## Task
Your copy begins at the line with "Adjust the Low EQ knob on Deck 2" and runs through the end of the data below. Set down only those lines exactly, without pictures.

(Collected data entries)
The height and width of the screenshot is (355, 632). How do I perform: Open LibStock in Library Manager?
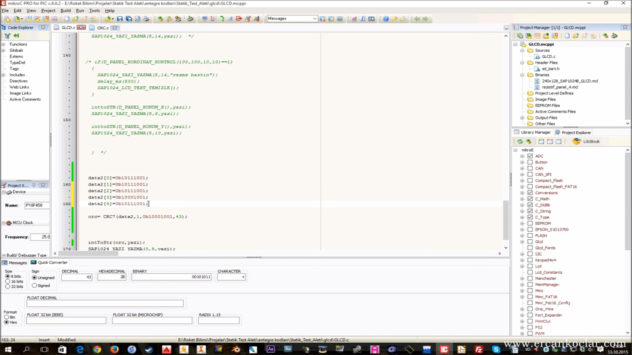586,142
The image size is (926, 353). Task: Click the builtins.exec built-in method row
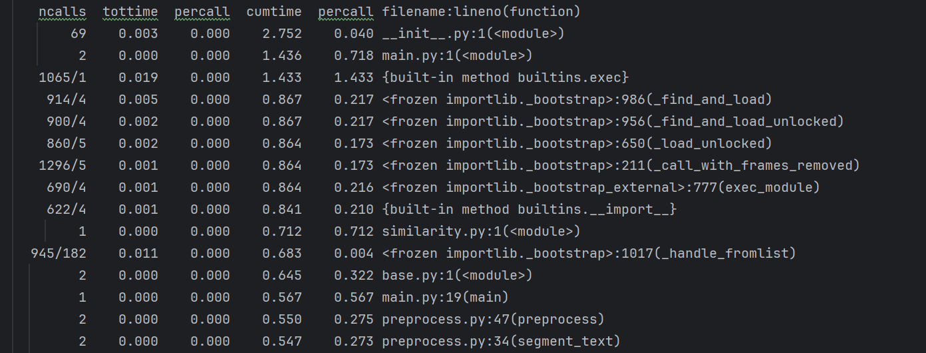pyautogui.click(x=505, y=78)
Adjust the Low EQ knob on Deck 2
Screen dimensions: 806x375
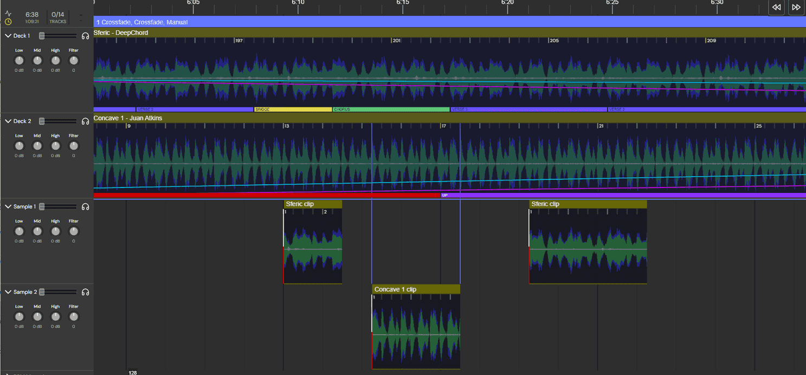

## Written reply
Adjust the Low EQ knob on Deck 2
Screen dimensions: 806x375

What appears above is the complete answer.